With ALFANET S.A responding to the demands of the modern business reality, aiming to provide security of the managed information in terms of integrity, confidentiality and availability and always opting for the seamless and exemplary service of its Customers, it has decided to design and install an Information Management System according to the Requirements of the International Standard ISO 27001: 2013.
The Company's Information Security Management System is covering the Provision of IT and Telecommunication equipment disposal services as well as the erasure and destruction of confidential and sensitive data and the remarketing and resale of equipment and has been designed according to the needs and aspirations of the Company and its Legal and Regulatory Requirements. and Community Legislation.

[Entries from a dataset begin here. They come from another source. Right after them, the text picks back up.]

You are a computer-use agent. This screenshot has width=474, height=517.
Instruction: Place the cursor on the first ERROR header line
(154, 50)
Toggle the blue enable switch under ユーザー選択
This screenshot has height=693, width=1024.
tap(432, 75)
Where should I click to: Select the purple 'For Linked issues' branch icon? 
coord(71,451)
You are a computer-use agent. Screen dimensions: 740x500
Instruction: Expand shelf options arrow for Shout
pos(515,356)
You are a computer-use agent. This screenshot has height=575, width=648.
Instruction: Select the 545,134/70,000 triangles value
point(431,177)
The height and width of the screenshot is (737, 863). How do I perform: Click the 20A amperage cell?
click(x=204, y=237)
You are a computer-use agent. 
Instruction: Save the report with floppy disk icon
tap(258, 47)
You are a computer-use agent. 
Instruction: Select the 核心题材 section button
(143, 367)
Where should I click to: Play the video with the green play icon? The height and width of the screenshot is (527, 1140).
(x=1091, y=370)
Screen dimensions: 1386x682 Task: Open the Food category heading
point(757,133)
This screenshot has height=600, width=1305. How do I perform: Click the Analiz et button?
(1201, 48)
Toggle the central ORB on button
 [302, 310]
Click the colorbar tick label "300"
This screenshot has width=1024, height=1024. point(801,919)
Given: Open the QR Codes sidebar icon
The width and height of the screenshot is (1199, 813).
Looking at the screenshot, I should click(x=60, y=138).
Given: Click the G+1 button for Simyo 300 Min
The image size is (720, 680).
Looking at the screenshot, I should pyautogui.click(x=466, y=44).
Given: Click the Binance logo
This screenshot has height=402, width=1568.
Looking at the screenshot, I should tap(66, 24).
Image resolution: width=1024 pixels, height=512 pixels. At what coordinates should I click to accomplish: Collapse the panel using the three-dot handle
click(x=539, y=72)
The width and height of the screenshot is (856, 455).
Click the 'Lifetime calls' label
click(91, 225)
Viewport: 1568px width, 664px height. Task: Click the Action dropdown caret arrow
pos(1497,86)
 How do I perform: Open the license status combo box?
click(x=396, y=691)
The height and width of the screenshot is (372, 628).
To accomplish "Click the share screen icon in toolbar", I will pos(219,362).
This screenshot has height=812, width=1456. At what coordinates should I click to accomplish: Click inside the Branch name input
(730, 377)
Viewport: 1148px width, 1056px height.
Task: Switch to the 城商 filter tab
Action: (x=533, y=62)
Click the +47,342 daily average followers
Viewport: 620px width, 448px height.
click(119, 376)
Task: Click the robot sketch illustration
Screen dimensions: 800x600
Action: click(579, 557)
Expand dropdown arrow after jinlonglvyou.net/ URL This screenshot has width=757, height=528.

The main objectives, as they are underlined in the processes of the Company's Information Security Management System, are:
- the creation of a basis for the continuous improvement of the efficiency of its processes, bearing in mind the continuous satisfaction of the needs and the expectations of its customers.
- minimizing the number of incidents that may affect the continuity of business processes, as well as minimizing their impact.
- the handling of information managed by the company in a way that protects their security in terms of their confidentiality, integrity and availability.
- the company's compliance with the laws and regulations to which it is subject.
- the continuous improvement of the system.
The company's system is reviewed at regular interval periods by the Management, in order to adapt to new needs and market developments, legal requirements, but also to achieve the goal of continuous improvement of the company's operations.
The Management is committed to the disposal of the infrastructure and equipment that is deemed necessary for the implementation and availability of its work. Every employee is responsible to respond, assimilate and implement the procedures required by the Information Security Management System through its daily activities. For this reason, all employees, depending on their responsibilities, are informed about the System and act in accordance with the established rules of security and confidentiality.
The Information Security Policy is communicated, understood and applicable by all human resources, with the ultimate goal of continuous, stable development of its business activity, with unwavering commitment to its principles and the constant offer to its customers of excellent quality services. It is reviewed at regular intervals with the aim of its continuous harmonization with market conditions, technological developments and current legislation.
Procedures, flows and actions, which do not guarantee the fulfillment of the set goals, are immediately stopped by those responsible, cause analyzes are carried out and the necessary improvement measures are defined.